Basti pensare che l’esposizione della prima economia europea, quella tedesca, rispetto alla Cina è straordinariamente più ampia di quella verso la Russia.
A fronte di circa sessanta miliardi di euro scambiati tra la Germania e la Russia nel 2021, tra cui 20 miliardi di euro di importazioni di gas e petrolio, c’è un volume commerciale di 245 miliardi di euro con la Cina nel 2021.
Senza parlare delle dipendenze strategiche dei paesi UE da prodotti e tecnologie cinesi, su cui solo ora si cerca di intervenire attraverso azioni volte al miglioramento della sovranità tecnologica e digitale dell’Unione.
La concorrenza “sistemica” che la Cina pone all’Occidente attraverso il suo regime ibrido tra economia di mercato ed economia pianificata, andrà di conseguenza affrontata con la massima attenzione.
In questo momento la Cina appare non solo più abile nell’utilizzare le politiche pubbliche per imprimere nei fatti una direzione al processo di sviluppo tecnologico e produttivo del paese, ma sembra anche più capace di valorizzare le dinamiche di mercato.
È un aspetto poco sottolineato, ma la straordinaria competizione di mercato esistente tra le imprese cinesi favorisce la rapida selezione delle migliori soluzioni per lo sviluppo e il successo commerciale di nuovi prodotti e servizi, in grado di sfruttare il potenziale economico delle nuove tecnologie, a partire da quelle collegate all’intelligenza artificiale.
In altre parole, l’economia cinese si dimostra in grado di sfruttare al meglio anche i meccanismi propri che hanno caratterizzato il successo dei sistemi occidentali.
Un risultato che potrà essere ottenuto facendo leva sui due strumenti prima indicati a proposito della Cina: valorizzazione delle dinamiche di mercato e capacità di esecuzione delle politiche.

-=-=-=-=-

ESERCIZI DA SVOLGERE:
1: Cita dal brano sulla concorrenza cinese il passo che va da "Senza parlare delle" fino a "dinamiche di mercato." compreso.
2: Scrivi il seguito del brano sulla concorrenza cinese, partendo dopo la sua ultima frase.

DATI MOSTRATI:

-=-=-=-=-

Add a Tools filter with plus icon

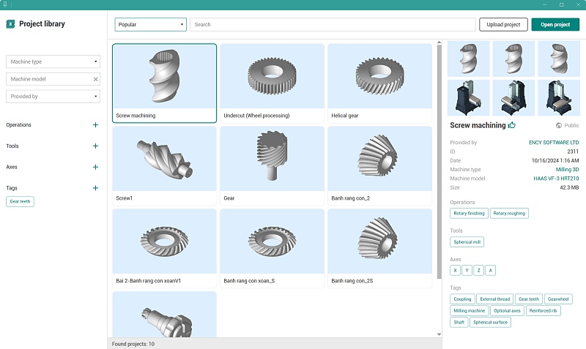[95, 146]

-=-=-=-=-

RISULTATI PER ESERCIZIO:
1:
Senza parlare delle dipendenze strategiche dei paesi UE da prodotti e tecnologie cinesi, su cui solo ora si cerca di intervenire attraverso azioni volte al miglioramento della sovranità tecnologica e digitale dell’Unione.
La concorrenza “sistemica” che la Cina pone all’Occidente attraverso il suo regime ibrido tra economia di mercato ed economia pianificata, andrà di conseguenza affrontata con la massima attenzione.
In questo momento la Cina appare non solo più abile nell’utilizzare le politiche pubbliche per imprimere nei fatti una direzione al processo di sviluppo tecnologico e produttivo del paese, ma sembra anche più capace di valorizzare le dinamiche di mercato.

2:
In particolare, la complessità di gestione di politiche trasformative dei nostri sistemi produttivi va prima compresa e poi affrontata, ma occorre farlo in fretta perché la storia ha già bussato alla nostra porta.
Dalle dure lezioni di oggi ne usciremo migliori?
O dovremo accontentarci del solito “ne usciremo!”?
Trump sull’essenza del globalismo neoliberale
A questo riguardo, e nel corso del Suo discorso tenutosi a fine aprile davanti ad una numerosa folla in Ohio, Trump ha spiegato l’essenza del globalismo neoliberale.
Trump ha spiegato come questa ideologia, e il potere che la sostiene, sia stata inoculata come un veleno fino a portare al decadimento economico degli Stati Uniti.
Queste le sue parole (https://t.me/TheStormHasArrived17/9358):
“Per decenni il vostro Stato è stato barbaramente tradito da politici globalisti, interessi particolari corrotti, e radicali della sinistra che hanno spedito altrove i vostri lavori, spento le vostre fabbriche, chiuso i vostri centri siderurgici, aperto i vostri confini, abbattuto i vostri salari, e lasciato che bande criminali e droghe letali invadessero le vostre comunità in Ohio. Abbiamo messo fine a tutto questo. Gli abbiamo messo fine immediatamente.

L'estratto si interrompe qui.